04-02-2007, 09:59 PM
Lately I've been pissed off about every single thing. Even a bird repeatedly chirping in a tree in the yard or a barking dog makes me so mad I want to kill it. I get mad at stupid people everywhere (driving, shopping, etc) and now I get mad at my kid, but I fight like hell not to show it. My avatar says it all. I really need to get hold of myself before I end up in jail or dead. Anyone else have this going on? I know I prolly need to see someone but I dont have the time or the money. Any help is appreciated.

btw-this is serious so please keep the replys serious

jshnagar
04-02-2007, 10:05 PM
Sounds like stress overload, Try and find a way to work it off. Go to the gym, go fishing with the kid. We all feel like that at some point or another and if you can't afford professional help at least you're half way there in actually recognizing you have an issue. You might try some free community resources, check the front of the phone book or walk into a church even if you don't belong or don't beleive and talk to a clergyman.

Keep your head up and things are bound to get better.

BikerPepe`
04-02-2007, 10:07 PM
Hate to use the cliche`... but been there, done that.

All BS aside (and there's plenty around here, so you know it's gonna surface sooner or later) you sound like you know what you need, your just not sure how to get there.
There are times in life when you can't see the forest for the trees.
There are times when the blinders feel burnt on and getting that focus changed feels damn near impossible.

What works for some may not work for others... so keep that in mind, but...

Take a few days, if it's at all possible... go camping, go for a drive, do whatever you can to change your perspective. Take some time just for you... no one else. Try to find your peace. It may not be easy and it may not be outter, but inner. My point is do something positive in any attempt to recapture what's made you happy in your past, excited about your future or even hopeful about anything.

This isn't the "answer" but hopefully it can get your feet on the path.
May take counseling, may take talking with a friend or loved one... hell, may take sitting around drowning your sorrows in a bottle (although that rarely lasts).
Shake yourself up... then take advantage of that to make a change.

Good Luck!

GTRider245
04-02-2007, 10:07 PM
I agree with some kind of hobby that will take up some time. ANything to get your mind off what's making you mad.

abra
04-02-2007, 10:13 PM
junkyards are fun. get to go look at the wrecks, take apart stuff. just a idea:thumbup it does help me out.

| Material shown |
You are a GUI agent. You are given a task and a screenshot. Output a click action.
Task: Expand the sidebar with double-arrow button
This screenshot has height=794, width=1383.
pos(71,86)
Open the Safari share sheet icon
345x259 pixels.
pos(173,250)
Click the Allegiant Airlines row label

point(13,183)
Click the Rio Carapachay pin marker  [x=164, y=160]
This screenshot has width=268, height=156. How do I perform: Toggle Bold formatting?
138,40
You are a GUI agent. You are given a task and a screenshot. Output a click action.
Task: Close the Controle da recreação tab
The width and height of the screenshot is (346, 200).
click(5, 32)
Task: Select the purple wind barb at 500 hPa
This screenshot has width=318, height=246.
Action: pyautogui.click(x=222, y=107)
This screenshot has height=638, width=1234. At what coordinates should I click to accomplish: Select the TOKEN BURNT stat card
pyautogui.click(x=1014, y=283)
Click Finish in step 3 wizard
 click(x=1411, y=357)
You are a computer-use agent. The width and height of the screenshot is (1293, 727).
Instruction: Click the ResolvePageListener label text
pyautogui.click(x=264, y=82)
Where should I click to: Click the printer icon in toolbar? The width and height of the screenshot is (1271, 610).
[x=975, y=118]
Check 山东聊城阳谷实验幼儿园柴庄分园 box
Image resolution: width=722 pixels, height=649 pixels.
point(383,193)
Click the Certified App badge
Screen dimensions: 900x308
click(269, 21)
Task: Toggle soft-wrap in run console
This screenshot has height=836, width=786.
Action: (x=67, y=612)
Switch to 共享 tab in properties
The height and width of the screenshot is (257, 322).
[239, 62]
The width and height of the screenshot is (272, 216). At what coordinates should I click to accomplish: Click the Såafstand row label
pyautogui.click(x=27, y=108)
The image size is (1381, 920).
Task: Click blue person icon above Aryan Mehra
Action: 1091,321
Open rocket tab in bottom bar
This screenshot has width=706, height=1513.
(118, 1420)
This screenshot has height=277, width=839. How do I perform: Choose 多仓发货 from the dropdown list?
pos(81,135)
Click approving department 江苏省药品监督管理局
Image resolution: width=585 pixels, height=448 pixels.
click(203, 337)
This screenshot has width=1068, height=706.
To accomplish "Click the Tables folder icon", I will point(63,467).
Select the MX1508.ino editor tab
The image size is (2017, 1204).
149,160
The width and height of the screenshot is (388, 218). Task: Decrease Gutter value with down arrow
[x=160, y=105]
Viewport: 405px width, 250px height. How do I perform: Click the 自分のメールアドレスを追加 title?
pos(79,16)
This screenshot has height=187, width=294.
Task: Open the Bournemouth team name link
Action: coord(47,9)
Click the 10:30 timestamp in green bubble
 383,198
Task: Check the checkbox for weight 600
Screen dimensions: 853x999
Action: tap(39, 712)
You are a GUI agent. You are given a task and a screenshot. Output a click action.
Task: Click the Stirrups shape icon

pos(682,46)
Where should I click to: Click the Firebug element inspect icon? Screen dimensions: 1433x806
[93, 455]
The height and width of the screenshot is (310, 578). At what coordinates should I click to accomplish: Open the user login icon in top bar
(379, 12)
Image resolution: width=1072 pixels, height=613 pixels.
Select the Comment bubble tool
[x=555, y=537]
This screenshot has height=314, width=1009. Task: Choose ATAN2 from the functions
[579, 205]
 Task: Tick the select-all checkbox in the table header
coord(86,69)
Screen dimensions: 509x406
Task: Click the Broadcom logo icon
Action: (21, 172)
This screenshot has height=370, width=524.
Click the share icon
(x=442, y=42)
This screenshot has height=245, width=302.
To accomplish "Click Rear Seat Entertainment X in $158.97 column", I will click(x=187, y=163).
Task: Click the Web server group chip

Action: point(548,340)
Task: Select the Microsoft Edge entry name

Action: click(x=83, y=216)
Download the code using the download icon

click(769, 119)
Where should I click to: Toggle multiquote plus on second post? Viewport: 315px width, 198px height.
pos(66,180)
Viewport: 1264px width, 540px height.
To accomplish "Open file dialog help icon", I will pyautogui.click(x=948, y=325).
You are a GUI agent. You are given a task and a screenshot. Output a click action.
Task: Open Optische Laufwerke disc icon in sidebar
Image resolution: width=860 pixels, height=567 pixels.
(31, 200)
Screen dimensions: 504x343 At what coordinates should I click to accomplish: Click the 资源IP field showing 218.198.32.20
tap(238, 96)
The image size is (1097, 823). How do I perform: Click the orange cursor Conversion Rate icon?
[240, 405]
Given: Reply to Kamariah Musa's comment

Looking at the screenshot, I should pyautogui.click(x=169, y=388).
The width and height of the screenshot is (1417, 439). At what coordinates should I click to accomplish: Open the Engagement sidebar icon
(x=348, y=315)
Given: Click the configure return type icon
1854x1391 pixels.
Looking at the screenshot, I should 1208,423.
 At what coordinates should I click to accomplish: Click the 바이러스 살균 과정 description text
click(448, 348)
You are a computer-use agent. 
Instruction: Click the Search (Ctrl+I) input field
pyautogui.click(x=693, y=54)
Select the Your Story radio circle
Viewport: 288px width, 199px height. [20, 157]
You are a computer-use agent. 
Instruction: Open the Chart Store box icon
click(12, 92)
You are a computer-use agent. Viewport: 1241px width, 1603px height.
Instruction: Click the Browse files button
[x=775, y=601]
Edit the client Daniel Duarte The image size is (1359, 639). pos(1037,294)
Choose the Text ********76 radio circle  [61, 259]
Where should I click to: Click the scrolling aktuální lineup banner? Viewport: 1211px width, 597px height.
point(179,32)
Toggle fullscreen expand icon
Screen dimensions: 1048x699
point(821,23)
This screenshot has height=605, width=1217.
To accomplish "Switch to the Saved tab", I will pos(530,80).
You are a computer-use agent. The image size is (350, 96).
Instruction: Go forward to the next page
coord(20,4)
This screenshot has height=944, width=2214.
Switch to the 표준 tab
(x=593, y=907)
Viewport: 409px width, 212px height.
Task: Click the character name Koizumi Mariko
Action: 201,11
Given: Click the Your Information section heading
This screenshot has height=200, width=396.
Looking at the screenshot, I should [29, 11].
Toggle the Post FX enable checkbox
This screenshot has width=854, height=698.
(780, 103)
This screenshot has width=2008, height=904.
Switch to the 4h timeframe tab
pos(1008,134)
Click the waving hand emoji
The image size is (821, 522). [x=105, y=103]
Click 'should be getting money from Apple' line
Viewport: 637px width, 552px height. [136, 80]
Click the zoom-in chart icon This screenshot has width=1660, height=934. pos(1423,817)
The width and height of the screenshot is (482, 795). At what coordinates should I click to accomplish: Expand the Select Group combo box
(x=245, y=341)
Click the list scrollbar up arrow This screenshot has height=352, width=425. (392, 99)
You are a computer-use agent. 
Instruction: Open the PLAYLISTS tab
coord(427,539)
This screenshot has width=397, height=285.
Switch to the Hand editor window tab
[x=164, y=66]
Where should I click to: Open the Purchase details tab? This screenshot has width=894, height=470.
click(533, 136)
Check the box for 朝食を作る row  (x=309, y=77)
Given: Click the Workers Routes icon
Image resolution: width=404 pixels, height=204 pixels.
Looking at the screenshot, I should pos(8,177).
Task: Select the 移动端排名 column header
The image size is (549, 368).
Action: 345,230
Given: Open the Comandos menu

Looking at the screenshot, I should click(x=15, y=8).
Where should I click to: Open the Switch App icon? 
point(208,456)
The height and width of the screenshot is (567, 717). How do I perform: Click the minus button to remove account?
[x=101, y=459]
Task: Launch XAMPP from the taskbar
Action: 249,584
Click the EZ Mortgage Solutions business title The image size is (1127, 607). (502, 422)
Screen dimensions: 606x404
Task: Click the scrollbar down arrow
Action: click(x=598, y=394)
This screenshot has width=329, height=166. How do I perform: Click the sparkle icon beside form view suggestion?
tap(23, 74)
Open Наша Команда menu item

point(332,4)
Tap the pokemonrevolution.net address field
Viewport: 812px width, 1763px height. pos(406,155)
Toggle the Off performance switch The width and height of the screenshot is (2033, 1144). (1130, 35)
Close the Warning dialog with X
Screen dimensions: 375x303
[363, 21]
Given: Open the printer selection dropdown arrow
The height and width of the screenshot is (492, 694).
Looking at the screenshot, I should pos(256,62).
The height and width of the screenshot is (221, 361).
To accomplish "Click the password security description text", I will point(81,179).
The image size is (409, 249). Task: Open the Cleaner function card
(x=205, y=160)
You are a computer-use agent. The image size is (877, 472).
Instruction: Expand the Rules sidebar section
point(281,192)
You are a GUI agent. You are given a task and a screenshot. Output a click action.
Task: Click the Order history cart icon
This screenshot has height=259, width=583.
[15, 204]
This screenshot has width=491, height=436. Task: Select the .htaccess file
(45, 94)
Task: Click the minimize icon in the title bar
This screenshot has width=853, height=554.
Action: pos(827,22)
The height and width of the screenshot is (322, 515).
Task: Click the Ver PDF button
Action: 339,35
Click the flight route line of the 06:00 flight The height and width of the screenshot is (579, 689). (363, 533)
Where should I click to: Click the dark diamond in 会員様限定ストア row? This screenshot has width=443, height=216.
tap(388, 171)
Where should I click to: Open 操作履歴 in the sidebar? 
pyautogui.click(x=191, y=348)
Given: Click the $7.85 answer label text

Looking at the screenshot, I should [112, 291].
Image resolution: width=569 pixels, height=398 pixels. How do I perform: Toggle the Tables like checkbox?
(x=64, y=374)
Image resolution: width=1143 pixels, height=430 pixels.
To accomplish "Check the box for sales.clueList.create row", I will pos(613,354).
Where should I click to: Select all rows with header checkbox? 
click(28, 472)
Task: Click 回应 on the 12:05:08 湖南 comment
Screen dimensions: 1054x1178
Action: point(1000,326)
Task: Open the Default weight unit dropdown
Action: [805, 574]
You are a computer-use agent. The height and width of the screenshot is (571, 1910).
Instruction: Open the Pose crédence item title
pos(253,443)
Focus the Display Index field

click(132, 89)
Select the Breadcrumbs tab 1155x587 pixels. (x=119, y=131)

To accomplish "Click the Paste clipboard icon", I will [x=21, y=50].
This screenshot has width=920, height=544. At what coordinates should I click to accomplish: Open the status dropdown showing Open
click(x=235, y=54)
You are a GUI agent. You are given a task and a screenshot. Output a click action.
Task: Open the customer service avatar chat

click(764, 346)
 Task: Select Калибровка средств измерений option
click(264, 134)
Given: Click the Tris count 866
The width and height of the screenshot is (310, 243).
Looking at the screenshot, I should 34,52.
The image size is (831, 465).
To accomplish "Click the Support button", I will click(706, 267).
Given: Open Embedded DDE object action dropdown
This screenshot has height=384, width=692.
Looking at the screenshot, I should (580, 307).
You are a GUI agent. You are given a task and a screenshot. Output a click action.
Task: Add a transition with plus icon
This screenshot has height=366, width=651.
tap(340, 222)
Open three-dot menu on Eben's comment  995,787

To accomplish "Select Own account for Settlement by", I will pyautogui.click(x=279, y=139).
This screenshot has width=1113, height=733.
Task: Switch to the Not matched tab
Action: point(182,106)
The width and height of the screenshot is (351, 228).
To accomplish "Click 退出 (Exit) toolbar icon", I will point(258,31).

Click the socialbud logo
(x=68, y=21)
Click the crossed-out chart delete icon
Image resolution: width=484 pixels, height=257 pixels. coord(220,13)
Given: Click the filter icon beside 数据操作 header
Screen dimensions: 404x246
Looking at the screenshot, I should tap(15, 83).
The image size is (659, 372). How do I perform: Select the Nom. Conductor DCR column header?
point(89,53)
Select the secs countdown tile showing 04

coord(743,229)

| Problem requirements |
From the forum thread about anger and stress, return verbatim the part that opens with the words "There are times in" and closes with "in mind, but...".

| Reply |
There are times in life when you can't see the forest for the trees.
There are times when the blinders feel burnt on and getting that focus changed feels damn near impossible.

What works for some may not work for others... so keep that in mind, but...